Anders gesagt: ich brauchte meine beste Freundin. In dem Moment mehr, als je zuvor. 

Als ich nach dem, zugegebenermaßen relativ langen, Fußweg dann schließlich vor ihrer Wohnungstür angekommen war, drückte ich auf die Türklingel und steckte beide Hände dann in meine Jackentaschen, während ich voller Ungeduld darauf wartete, dass Liz mir endlich aufmachte. Ein paar, wenige Sekunden vergingen, in denen ich meine Lippen zu einem schmalen Strich zusammenpresste und mucksmäuschenstill da stand, damit ich es auch ja mitbekam, wenn sich auf der anderen Seite der Tür etwas tat. Und tatsächlich, im nächsten Moment, vernahm ich plötzlich Schritte, die sich mir näherten. Kurz darauf wurde die Tür auch aufgerissen, sodass ich das Gesicht meiner Freundin sehen konnte.  

"Hey.", begrüßte ich sie, während ich versuchte ihr ein schwaches Lächeln zu schenken.

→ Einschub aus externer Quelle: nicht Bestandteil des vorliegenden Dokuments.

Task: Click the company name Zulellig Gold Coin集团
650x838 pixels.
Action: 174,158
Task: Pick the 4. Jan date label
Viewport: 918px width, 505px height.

"Oh. Uhm... Tessa, du bist's. Hi.", erwiderte sie langsam und rieb sich mit der Hand über die Stirn. - Ich bemerkte sofort, dass sie über meinen spontanen Besuch überrascht war. Da ich mich normalerweise immer vorher ankündigte, wenn ich vorhatte zu ihr zu gehen, konnte ich sogar verstehen, wie überrumpelt sie gewesen sein musste. Aber, es war nicht nur das. Da war noch etwas anderes in ihrem Blick. Etwas, das mir das starke Gefühl gab, dass sie noch jemand anderen erwartet hatte. Die Art, wie sie mit mir geredet hatte, wie sie den Mund verzogen hatte, als sie bemerkt hatte, dass ich geklingelt hatte... - Und das waren sogar nur zwei der vielen Gründe, die mich auf diesen Gedanken kommen ließen. 

Bevor ich überhaupt richtig angekommen war, fühlte ich mich also schon fehl am Platz.  

Ich räusperte mich leise und biss mir auf die Unterlippe, während ich die Hände aus der Jacke nahm und mir dann die Haare hinter die Ohren strich. "Uh ja, ich bin's. Komm' ich ungelegen? Ich will nicht stören, aber... weißt du, ich wollte einfach mal mit dir reden..."

Sie warf mir entschuldigende Blicke zu. "Es ist jetzt wirklich 'n bisschen schlecht. Sorry."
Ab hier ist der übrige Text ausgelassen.